This initial set of rules will of course evolve, but it sets a pragmatic framework to ensure the DATSIS characteristics of data products by exclusively leveraging existing technologies and skills. For its pilot, Premium Offices has chosen to decompose the architecture into two data products:

  • Tenancy analytics – this first data product offers analytical capabilities on lease contracts – entity, parent company, property location, lease start date, lease end date, lease type, rent amount, etc. It is modeled in the form of a small star schema allowing analysis along 2 dimensions: time and tenant – these are the analysis dimensions needed to build the first version of the dashboard. It also includes one or two views that leverage the star schema to provide pre-aggregated data – these views constitute the public interface of the data product. Finally, it includes a view to obtain the most recent list of tenants.

 

  • Entity ratings – this second data product provides historical ratings of entities in the form of a simple dataset and a mirror view to serve as an interface, in agreement with common rules. The rating is obtained from a specialized provider, which distributes them in the form of APIs. To invoke this API, a list of entities must be provided, obtained by consuming the appropriate interface of the Tenancy analytics product.

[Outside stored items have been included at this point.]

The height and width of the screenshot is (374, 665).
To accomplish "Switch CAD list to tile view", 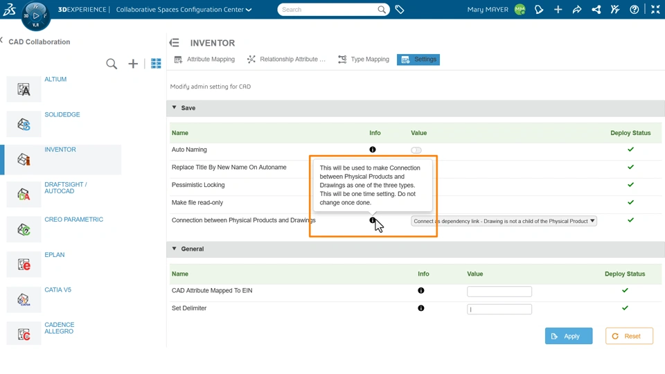I will click(x=156, y=64).
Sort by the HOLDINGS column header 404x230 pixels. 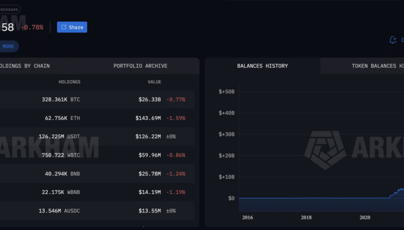pos(69,82)
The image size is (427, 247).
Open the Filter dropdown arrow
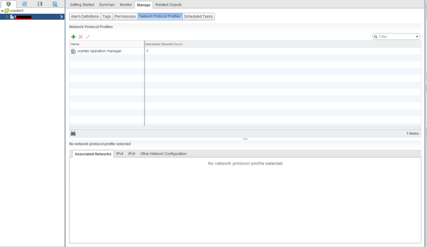click(x=417, y=37)
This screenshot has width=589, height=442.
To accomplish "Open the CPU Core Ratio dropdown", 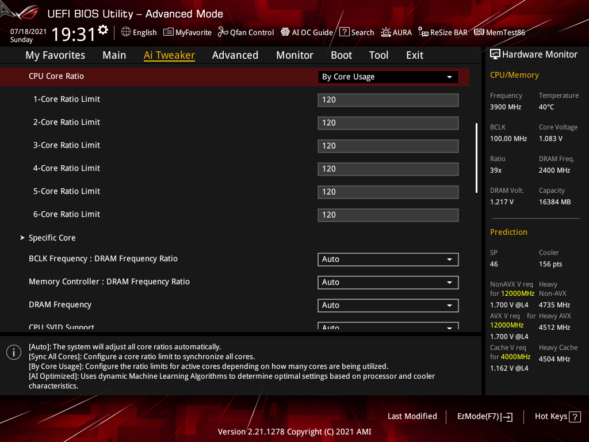I will 388,77.
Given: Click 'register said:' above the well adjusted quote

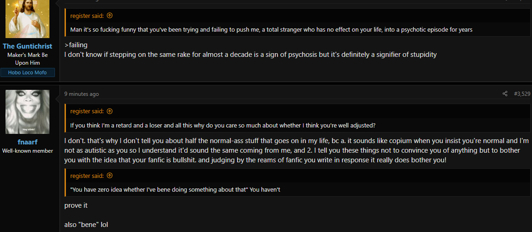Looking at the screenshot, I should point(87,111).
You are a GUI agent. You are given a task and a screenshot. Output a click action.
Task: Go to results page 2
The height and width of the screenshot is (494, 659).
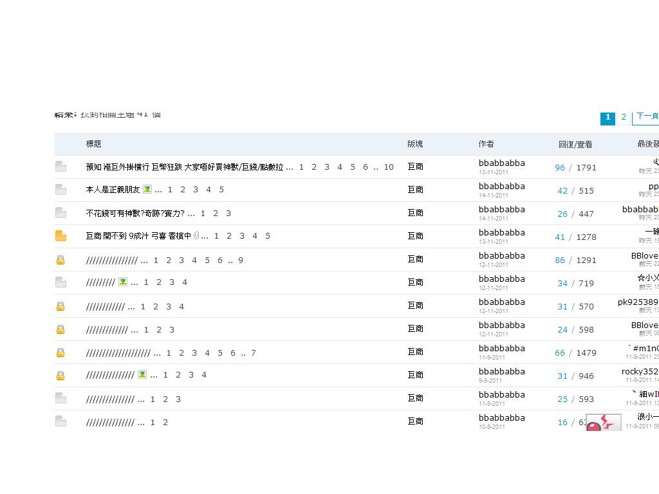623,117
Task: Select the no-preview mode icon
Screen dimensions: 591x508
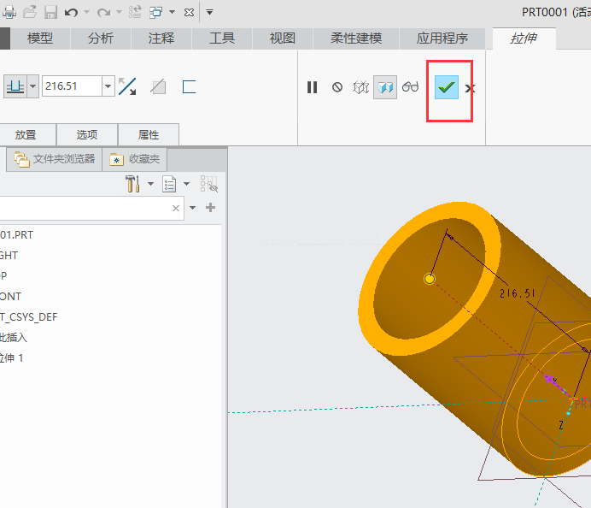Action: (x=337, y=86)
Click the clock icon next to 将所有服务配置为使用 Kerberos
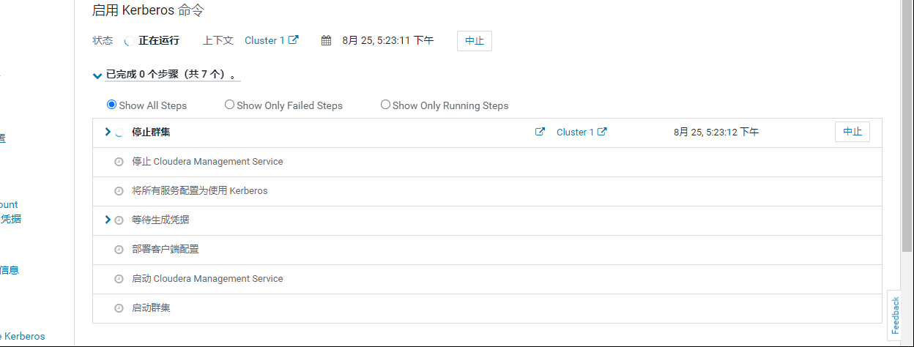This screenshot has height=347, width=914. (x=119, y=191)
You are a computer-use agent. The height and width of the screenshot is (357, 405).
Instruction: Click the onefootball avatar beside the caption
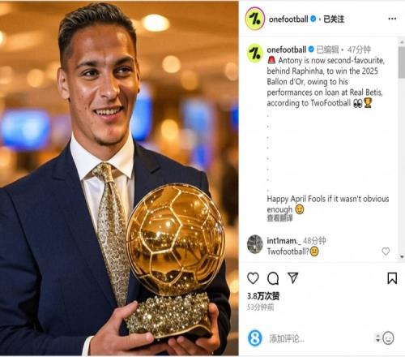(255, 54)
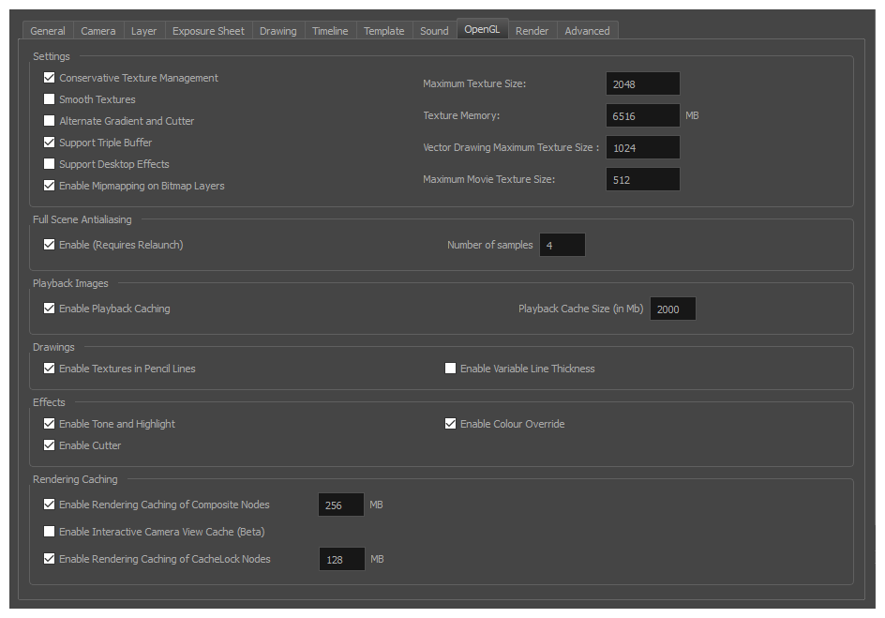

In conclusion, adopting the mindset of treating data as a product is essential for organizations undergoing data management decentralization. This approach cultivates a culture of accountability, standardization, and efficiency in handling data across different domains. By viewing data as a valuable asset and implementing structured management frameworks, organizations can ensure consistency, reliability, and seamless integration of data throughout their operations.

In our final article, we will go over the fourth and last principle of data mesh: federated computational governance.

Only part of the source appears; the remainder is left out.